"30.000 larmes", dit le gros titre
qui reprend les couleurs nationales, bleu ciel et blanc
Cliquez sur l'image pour une meilleure résolution
Elle avait le verbe haut,
agressif et truculent, le poing fermé et levé et des positions politiques tranchées et
tranchantes. C’était une femme tout d’un bloc ! A 93 ans,
alors que l’Argentine célébrait hier la fête de la Souveraineté
en souvenir d’une bataille fluviale contre une escadre française
en 1845 (la Vuelta de Obligado), l’inamovible et polémique
présidente de Madres de Plaza de Mayo est décédée dans la
matinée. Une date symbolique presque faite pour cette militante
infatigable. En son honneur, le gouvernement argentin a décrété
trois jours de deuil.
Une de l'édition de Página/12 distribuée à Rosario
L'info est traitée en haut en caractères ciel sur fond blanc
Cliquez sur l'image pour une meilleure résolution
Pendant la dernière dictature militaire, Hebe de Bonafini, mère de famille nombreuse, avait perdu deux de ses enfants, toujours portés disparus à ce jour. Une tragédie dont il semblerait bien qu’elle n’ait jamais pu la surmonter. Elle avait souhaité que ses cendres soient dispersées sur Plaza de Mayo, là où avec quelques autres mères elles aussi sans nouvelles de leurs enfants, elle a réclamé de leurs nouvelles tous les jeudis après-midi depuis 1976. Hebe de Bonafini était en effet l’une des fondatrices de Madres de Plaza de Mayo qui avait fini par se scinder en deux, avec la création d’une autre association moins partisane et moins idéologisée, Madres de Plaza de Mayo Línea Fundadora.

Entrées fournies →
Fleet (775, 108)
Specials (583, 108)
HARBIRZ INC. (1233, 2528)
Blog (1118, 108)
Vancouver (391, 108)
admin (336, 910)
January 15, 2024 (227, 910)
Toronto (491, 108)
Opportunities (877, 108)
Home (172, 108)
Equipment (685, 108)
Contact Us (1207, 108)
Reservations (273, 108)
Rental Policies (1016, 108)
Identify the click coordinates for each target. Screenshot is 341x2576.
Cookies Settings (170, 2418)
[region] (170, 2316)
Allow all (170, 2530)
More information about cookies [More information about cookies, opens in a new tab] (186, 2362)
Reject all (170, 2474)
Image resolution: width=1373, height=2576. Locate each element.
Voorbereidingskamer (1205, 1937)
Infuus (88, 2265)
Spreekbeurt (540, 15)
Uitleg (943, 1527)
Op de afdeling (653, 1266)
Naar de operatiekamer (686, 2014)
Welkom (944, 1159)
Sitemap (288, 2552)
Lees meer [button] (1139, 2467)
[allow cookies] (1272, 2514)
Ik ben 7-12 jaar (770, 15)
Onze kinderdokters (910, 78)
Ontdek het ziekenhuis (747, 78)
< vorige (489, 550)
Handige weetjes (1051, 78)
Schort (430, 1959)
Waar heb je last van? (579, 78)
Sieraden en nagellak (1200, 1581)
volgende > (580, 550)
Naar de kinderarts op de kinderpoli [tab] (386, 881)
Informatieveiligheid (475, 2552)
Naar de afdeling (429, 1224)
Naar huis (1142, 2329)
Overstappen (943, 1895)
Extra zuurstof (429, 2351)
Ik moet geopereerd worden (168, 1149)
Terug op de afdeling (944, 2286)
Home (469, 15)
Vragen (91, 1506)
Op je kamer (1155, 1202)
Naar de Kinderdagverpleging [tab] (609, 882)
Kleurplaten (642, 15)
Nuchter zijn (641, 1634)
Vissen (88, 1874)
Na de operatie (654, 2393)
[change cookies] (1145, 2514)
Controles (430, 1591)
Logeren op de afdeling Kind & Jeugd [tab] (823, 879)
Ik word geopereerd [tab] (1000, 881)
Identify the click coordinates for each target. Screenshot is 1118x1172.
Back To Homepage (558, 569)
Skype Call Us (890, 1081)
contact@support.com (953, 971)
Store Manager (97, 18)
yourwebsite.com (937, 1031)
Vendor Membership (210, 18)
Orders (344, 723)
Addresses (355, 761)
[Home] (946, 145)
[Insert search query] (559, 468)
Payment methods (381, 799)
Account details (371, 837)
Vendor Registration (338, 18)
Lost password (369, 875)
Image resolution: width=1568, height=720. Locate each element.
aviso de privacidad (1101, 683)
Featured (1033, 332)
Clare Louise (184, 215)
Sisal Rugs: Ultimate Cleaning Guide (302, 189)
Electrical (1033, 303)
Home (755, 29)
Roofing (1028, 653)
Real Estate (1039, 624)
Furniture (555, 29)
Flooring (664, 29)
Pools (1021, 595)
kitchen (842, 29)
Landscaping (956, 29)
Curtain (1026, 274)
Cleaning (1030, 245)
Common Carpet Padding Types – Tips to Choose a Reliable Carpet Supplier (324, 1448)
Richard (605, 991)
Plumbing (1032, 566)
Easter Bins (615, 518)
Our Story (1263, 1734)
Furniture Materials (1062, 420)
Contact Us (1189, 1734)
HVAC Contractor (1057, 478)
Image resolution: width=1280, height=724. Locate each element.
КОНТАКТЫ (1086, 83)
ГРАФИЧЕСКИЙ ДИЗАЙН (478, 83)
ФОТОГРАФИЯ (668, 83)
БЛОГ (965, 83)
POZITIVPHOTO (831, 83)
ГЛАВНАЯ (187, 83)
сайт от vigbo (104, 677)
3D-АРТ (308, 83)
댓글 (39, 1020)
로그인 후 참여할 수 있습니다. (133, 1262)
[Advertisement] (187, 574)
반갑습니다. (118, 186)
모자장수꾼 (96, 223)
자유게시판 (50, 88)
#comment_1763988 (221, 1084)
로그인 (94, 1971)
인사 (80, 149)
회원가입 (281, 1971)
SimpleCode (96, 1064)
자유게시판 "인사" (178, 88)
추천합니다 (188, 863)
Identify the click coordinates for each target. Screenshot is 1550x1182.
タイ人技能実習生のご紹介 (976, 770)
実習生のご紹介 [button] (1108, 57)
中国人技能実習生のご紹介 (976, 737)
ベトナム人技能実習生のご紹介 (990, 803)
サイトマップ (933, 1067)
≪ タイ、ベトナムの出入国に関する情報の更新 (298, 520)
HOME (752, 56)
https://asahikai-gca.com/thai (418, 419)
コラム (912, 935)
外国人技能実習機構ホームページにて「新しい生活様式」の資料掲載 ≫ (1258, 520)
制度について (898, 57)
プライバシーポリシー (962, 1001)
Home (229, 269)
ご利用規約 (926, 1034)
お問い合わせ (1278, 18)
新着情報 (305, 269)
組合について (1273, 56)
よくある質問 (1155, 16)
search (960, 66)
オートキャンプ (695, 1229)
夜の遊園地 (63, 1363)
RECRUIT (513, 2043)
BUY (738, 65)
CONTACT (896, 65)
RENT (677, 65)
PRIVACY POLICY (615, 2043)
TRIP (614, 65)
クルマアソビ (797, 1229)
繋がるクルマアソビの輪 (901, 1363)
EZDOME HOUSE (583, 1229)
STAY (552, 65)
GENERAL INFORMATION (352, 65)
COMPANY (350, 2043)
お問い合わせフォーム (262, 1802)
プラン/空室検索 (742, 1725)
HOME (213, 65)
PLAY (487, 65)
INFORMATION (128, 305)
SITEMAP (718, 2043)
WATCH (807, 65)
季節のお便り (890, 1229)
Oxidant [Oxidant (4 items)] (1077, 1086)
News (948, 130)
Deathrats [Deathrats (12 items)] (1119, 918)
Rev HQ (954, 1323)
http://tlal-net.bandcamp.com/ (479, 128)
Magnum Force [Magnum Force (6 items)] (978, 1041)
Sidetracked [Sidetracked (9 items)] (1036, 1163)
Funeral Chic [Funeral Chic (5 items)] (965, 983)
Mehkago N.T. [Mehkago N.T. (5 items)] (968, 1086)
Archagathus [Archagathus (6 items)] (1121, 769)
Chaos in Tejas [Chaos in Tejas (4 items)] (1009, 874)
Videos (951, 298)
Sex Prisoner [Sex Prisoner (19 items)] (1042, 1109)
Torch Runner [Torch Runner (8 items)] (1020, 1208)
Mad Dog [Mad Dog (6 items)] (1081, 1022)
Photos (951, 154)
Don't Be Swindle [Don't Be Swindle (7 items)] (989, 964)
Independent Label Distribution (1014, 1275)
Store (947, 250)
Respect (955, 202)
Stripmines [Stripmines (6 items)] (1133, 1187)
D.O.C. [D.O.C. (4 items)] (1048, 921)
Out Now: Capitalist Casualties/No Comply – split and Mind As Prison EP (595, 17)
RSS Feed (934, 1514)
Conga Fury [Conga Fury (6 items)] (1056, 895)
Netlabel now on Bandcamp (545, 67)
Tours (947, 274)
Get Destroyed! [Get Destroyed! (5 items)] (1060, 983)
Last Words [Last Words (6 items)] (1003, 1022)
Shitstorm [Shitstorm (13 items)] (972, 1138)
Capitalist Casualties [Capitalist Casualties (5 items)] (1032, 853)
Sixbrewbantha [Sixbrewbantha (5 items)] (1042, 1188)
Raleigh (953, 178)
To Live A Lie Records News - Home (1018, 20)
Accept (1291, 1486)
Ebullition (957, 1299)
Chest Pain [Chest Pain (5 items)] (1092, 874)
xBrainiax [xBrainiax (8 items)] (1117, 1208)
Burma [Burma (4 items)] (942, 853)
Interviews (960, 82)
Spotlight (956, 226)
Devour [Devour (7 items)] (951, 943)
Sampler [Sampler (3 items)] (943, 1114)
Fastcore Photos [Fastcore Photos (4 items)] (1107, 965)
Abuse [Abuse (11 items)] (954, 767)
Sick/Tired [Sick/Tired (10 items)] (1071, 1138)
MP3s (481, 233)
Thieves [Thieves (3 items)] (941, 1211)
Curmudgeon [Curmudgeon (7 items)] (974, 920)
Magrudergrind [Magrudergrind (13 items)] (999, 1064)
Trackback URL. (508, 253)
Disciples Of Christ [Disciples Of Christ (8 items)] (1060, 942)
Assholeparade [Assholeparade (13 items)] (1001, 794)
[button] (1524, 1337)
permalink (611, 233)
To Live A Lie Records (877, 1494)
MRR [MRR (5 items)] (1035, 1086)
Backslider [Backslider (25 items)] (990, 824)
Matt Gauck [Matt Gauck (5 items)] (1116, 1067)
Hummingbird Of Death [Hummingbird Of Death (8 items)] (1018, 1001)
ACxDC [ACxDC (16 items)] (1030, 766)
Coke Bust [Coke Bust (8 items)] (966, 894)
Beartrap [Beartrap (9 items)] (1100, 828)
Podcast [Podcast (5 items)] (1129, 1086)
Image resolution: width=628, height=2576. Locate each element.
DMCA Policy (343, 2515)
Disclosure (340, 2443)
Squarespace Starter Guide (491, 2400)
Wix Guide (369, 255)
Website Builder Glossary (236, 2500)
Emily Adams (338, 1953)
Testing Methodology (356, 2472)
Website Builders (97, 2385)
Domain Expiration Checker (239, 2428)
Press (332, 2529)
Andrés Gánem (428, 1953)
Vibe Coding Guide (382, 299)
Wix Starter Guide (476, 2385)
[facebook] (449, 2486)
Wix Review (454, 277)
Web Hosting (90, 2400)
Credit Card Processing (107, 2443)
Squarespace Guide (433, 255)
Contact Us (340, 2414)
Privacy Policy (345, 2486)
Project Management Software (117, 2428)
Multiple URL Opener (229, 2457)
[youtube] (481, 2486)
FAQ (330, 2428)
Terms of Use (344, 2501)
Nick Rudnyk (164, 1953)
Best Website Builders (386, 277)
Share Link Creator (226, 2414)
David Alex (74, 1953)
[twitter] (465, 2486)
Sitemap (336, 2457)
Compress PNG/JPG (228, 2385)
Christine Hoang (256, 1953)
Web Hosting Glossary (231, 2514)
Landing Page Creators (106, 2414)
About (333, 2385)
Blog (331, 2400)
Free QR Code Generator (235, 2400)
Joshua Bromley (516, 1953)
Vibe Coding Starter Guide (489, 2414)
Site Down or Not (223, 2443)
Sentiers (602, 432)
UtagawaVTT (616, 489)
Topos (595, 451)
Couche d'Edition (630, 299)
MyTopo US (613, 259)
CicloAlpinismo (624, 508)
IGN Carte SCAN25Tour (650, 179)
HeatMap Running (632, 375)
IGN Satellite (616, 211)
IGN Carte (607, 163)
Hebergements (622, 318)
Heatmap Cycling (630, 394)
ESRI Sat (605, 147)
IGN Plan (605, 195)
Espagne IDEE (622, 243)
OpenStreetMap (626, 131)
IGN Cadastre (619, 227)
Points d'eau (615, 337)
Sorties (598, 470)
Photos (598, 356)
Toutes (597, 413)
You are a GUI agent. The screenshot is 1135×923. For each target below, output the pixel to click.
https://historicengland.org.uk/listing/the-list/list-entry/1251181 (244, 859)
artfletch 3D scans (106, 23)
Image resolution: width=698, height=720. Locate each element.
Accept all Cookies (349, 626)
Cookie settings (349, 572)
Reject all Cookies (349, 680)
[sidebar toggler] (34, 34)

Consignes de l'exercice →
a. Recopiez le passage du texte sur Hebe de Bonafini à partir des mots « Une de l'édition », jusqu'à « Mayo Línea Fundadora. » inclus.
b. Écrivez la suite du texte sur Hebe de Bonafini, après sa dernière phrase.

Résultats dans l'ordre →
a.
Une de l'édition de Página/12 distribuée à Rosario
L'info est traitée en haut en caractères ciel sur fond blanc
Cliquez sur l'image pour une meilleure résolution
Pendant la dernière dictature militaire, Hebe de Bonafini, mère de famille nombreuse, avait perdu deux de ses enfants, toujours portés disparus à ce jour. Une tragédie dont il semblerait bien qu’elle n’ait jamais pu la surmonter. Elle avait souhaité que ses cendres soient dispersées sur Plaza de Mayo, là où avec quelques autres mères elles aussi sans nouvelles de leurs enfants, elle a réclamé de leurs nouvelles tous les jeudis après-midi depuis 1976. Hebe de Bonafini était en effet l’une des fondatrices de Madres de Plaza de Mayo qui avait fini par se scinder en deux, avec la création d’une autre association moins partisane et moins idéologisée, Madres de Plaza de Mayo Línea Fundadora.

b.
Ces dernières années, Hebe de
Bonafini était devenue un appui inconditionnel de Cristina Kirchner
quoi que fasse et dise l’ancienne présidente de la Nation devenue
vice-présidente de l’actuel locataire de la Casa Rosada. Hebe
s’était donc fait pas mal d’adversaires, pour ne pas dire
d’ennemis politiques dans son pays. Elle inspirait même une
méfiance certaine voire une franche hostilité à une bonne partie
des autres organisations militantes en faveur des Droits de l’homme
et de la recherche de la justice et de la vérité pour les victimes
de la dictature militaire de 1976-1983 : 30 000 disparus
reconnus par l’ONU.
Une petite photo en haut à droite et c'est tout
Cliquez sur l'image pour une haute résoluton
Aujourd’hui, de très
nombreuses personnalités de gauche lui rendent hommage en Argentine
mais aussi sur tout le sous-continent qui ces derniers temps a
majoritairement basculé de ce côté-là de l’échiquier
politique. Au-delà des aspects partisans et idéologiques, l’Église
catholique argentine (à travers une déclaration de l’archevêque
de La Plata) et d’autres institutions représentatives de la
société ont publiquement réagi.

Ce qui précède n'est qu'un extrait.